2) Viome - liquid with preservative ("[bacteria] are not being killed nor growing").  I am not 100% sure about the implications for using RNA to study "active" bacteria, but I think it should help over adding nothing.

3) Psomagen/Kean - no liquid in collection tube to prevent / suppress bacterial growth

I only collected 1 BIOHM sample (10/6/2021), but there was no liquid (and therefore nothing to prevent / suppress post-collection bacterial growth)



Sample Collection Options:

1) Viome - originally provided 2 sizes of stool collector, but I think this is now reduced to 1 stool collector.

2a) Psomagen - 1 stool collector

2b) Kean -  tissue paper (0 stool collectors, if collected by itself)

3) thryve/Ombre - tissue paper (0 stool collectors, if collected by itself)



Cost:

1) Psomagen - $149 (with discounts - I paid $83.49, including $8.99 shipping, for 1 of my samples)

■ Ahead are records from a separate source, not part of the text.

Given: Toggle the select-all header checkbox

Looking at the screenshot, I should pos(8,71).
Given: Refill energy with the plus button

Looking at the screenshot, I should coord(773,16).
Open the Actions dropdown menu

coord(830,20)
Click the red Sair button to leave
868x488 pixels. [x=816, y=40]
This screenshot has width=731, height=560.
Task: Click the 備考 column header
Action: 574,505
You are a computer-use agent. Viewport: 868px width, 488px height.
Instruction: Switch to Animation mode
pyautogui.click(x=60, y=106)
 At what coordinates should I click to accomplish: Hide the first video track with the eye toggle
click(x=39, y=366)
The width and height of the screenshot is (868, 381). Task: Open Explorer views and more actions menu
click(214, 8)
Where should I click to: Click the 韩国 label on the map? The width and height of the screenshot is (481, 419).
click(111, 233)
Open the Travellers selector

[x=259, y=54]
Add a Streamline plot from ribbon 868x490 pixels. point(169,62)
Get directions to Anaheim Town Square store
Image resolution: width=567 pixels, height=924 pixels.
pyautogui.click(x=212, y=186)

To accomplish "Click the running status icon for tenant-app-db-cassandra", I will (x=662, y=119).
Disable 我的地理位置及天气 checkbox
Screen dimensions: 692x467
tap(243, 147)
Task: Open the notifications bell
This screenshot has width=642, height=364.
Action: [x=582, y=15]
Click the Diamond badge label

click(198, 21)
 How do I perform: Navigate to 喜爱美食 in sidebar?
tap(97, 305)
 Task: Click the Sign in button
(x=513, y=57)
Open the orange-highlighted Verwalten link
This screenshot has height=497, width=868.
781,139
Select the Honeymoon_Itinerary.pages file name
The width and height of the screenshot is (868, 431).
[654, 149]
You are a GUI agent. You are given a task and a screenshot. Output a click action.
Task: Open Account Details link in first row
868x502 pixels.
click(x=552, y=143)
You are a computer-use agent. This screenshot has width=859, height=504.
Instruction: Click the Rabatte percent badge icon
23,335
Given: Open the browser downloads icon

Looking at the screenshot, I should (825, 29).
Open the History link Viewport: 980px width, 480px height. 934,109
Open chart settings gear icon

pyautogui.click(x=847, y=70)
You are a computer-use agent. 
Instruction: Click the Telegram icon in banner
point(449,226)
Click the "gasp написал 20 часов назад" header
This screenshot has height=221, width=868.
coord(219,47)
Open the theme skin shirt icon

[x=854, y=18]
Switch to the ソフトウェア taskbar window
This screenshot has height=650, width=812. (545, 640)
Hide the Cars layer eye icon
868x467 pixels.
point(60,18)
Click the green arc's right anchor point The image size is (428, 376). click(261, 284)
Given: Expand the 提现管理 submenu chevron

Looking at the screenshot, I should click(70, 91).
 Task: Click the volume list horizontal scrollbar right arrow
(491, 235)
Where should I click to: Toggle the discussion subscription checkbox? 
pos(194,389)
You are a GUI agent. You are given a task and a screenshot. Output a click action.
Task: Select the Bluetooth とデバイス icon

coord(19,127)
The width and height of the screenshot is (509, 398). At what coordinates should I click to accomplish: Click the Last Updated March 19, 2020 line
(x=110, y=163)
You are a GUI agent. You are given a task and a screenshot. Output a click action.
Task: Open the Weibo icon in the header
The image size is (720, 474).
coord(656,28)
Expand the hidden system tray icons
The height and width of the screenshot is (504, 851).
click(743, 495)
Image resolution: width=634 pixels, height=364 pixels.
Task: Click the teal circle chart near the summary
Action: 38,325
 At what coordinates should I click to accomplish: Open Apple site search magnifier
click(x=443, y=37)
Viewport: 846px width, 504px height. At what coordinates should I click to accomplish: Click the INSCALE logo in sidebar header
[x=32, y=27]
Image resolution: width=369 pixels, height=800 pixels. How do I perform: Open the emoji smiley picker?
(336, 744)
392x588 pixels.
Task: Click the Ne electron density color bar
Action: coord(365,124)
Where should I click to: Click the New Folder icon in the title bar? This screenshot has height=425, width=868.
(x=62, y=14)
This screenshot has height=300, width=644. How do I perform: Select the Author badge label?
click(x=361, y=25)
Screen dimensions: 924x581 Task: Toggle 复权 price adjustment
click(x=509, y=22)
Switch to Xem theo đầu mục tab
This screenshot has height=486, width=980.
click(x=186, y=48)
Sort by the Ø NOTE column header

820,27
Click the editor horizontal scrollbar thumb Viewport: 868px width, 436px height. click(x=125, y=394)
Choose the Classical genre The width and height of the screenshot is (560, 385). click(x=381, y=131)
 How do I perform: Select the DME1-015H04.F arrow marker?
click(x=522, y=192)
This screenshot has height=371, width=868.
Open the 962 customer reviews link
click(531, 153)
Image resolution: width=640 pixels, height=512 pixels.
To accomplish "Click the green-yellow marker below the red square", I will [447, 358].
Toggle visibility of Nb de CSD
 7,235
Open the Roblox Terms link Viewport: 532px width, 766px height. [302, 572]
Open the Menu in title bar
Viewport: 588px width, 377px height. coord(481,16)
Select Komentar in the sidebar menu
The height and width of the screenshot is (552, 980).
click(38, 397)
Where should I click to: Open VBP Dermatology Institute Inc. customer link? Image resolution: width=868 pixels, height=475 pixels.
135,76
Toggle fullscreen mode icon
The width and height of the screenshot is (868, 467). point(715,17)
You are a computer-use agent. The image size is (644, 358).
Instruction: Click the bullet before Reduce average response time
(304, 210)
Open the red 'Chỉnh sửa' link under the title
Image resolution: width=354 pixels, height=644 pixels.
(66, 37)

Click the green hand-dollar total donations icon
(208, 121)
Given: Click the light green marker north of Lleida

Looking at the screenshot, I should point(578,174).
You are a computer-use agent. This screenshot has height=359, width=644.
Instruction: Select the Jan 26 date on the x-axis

Kean splits options into ability to purchase separate Gut Health (for $99) and Gut+ Health (for $169)

2) thryve/Ombre - $199 (with discounts - I paid $99 before taxes, with free shipping, for at least 1 of my samples)

If you count the re-test discount (and that is still offered through Ombre), then I paid as low as $74.32 for 1 kit (with taxes).

3) Viome -  $299 (with discounts - I paid $129 before taxes, with free shipping, for at least 1 of my samples)



Result Turn-Around Time:

I think there is a limitation or lowest raking for each company, depending upon whether you define "turn-around time" for the kit, the results, the raw data, or for answering questions.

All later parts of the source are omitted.